WIDE FAMILY CONNECTIONS
Deceased Was Well-Known Ironmaster, With Large Business and Social Relations.
Thomas Seddon Bruce, of this city, member of the Board of Directors of the Tredegar Iron Company, and storekeeper of the company, died Sunday after a short illness at the Greenbrier, White Sulphur Springs, where he had gone recently for the improvement of his health, which had been very delicate for some months.
Mr. Bruce is the eldest son of the late Hon. Charles Bruce and Sarah Seddon Bruce, of “Staunton Hill,” Charlotte county, Virginia, and was born July 23, 1849, at Charlottesville, Va.
After passing through a thorough course of study at school in Virginia, a part of which was during the Civil War, which he was too young to enter, and at the University of Virginia, Mr. Bruce went abroad and completed his education at the University of Berlin and in Paris.
On his return he entered mercantile life as a member of the firm of Seddon & Bruce, of this city, and when this firm was dissolved he became a member of the firm of Bruce & Archer, iron manufacturers, and afterward president of the Vulcan Iron Company.
In 1875 Mr. Bruce married Miss Mary Bruce Anderson, the daughter of the late General Joseph R. Anderson, the former president of the Tredegar Iron Company, and she and four sons and three daughters survive him – Charles Bruce, Joseph Reed Anderson Bruce, Thomas Seddon Bruce, Jr., and Reginal Bruce, Mrs.

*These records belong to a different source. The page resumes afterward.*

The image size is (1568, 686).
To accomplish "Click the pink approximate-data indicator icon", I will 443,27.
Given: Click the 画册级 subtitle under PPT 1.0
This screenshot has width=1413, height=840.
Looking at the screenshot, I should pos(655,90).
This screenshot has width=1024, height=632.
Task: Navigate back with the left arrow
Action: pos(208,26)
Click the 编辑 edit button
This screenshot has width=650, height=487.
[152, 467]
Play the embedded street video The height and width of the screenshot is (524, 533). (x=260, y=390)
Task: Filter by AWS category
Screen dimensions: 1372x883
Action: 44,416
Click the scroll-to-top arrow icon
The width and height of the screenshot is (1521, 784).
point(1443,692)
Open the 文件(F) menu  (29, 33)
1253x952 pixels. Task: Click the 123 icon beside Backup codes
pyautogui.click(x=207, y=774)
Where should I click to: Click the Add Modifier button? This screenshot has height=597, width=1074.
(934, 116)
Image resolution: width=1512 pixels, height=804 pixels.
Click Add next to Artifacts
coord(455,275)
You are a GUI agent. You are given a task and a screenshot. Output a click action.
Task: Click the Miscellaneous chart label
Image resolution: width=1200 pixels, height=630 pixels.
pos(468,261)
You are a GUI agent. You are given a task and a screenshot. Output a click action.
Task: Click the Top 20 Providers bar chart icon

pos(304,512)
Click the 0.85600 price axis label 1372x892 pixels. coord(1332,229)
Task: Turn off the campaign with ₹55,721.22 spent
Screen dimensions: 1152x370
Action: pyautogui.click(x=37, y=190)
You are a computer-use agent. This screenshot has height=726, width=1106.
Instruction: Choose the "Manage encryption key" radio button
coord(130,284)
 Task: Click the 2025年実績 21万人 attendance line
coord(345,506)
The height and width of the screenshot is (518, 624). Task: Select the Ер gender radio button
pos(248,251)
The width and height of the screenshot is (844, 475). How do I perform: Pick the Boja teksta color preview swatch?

Arthur Barksdale Kinsoling, Kathleen Evileth Bruce and Dorothy Bruce.
Five brothers also survive him – Albert C., of this city; Charles Norvell, of “Staunton Hill,” Charlotte county; Philip Alexander, the historian; William Cabell, of Baltimore, and James Douglas Bruce, of the University of Tennessee.
Mr. Bruce was an officer and director of the Tredegar Company, and for years had been a prominent citizen of Richmond. He had been in ill health for some eighteen months. Not quite two weeks ago he left Richmond for the White Sulphur Springs.
With the exception of Mrs. Kinsolving, who is in Massachusetts, his family was at the bedside when the end came. He passed away quietly and peacefully.
Mr. Bruce has been for many years a member of St. Paul’s Church, of this city, and was greatly admired and beloved by a large circle of friends and relatives. He was a man of high culture, and had enjoyed every advantage of foreign travel. His extended experience of life, large fund of information and his gentle, unassuming bearing endeared him to those people in every walk of life with whom he was thrown, to all of whom his loss will be a severe shock and sorrow.
The funeral will take place from St. Paul’s Church at 4 o’clock this afternoon, and the interment will be in Hollywood Cemetery.